INSTRUCTIONS TO FOLLOW
From the line holding "Магия и эзотерика (75, 156)" to the final line below, restate each line word for word and add nothing.

(Stored data)
===============
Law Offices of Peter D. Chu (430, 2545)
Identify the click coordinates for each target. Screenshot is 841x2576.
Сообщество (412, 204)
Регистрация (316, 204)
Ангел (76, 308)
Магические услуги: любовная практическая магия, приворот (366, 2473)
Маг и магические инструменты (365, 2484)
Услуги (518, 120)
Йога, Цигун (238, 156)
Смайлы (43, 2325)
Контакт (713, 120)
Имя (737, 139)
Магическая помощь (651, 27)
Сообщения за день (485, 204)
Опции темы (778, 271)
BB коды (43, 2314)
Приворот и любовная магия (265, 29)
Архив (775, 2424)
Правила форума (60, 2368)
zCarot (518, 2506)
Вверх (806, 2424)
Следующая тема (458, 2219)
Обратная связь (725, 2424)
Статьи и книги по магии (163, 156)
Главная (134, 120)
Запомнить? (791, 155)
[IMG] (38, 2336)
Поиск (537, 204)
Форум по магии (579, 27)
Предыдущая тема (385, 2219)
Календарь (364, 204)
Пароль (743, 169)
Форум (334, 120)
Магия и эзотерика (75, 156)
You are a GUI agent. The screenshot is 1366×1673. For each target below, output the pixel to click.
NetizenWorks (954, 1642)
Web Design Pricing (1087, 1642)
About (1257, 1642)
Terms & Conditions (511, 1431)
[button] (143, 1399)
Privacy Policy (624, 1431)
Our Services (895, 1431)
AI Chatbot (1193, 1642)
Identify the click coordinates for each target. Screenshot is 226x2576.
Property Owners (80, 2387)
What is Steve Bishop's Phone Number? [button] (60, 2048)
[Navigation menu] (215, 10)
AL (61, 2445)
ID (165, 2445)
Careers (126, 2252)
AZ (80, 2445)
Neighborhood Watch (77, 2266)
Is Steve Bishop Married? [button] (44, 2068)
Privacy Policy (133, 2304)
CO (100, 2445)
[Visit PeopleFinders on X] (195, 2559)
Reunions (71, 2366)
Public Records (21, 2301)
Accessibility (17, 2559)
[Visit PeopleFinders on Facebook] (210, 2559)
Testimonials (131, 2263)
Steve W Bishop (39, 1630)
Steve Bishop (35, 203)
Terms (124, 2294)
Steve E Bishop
===============
RESULT OF THIS EXERCISE
Магия и эзотерика (75, 156)
You are a GUI agent. The screenshot is 1366×1673. For each target below, output the pixel to click.
NetizenWorks (954, 1642)
Web Design Pricing (1087, 1642)
About (1257, 1642)
Terms & Conditions (511, 1431)
[button] (143, 1399)
Privacy Policy (624, 1431)
Our Services (895, 1431)
AI Chatbot (1193, 1642)
Identify the click coordinates for each target. Screenshot is 226x2576.
Property Owners (80, 2387)
What is Steve Bishop's Phone Number? [button] (60, 2048)
[Navigation menu] (215, 10)
AL (61, 2445)
ID (165, 2445)
Careers (126, 2252)
AZ (80, 2445)
Neighborhood Watch (77, 2266)
Is Steve Bishop Married? [button] (44, 2068)
Privacy Policy (133, 2304)
CO (100, 2445)
[Visit PeopleFinders on X] (195, 2559)
Reunions (71, 2366)
Public Records (21, 2301)
Accessibility (17, 2559)
[Visit PeopleFinders on Facebook] (210, 2559)
Testimonials (131, 2263)
Steve W Bishop (39, 1630)
Steve Bishop (35, 203)
Terms (124, 2294)
Steve E Bishop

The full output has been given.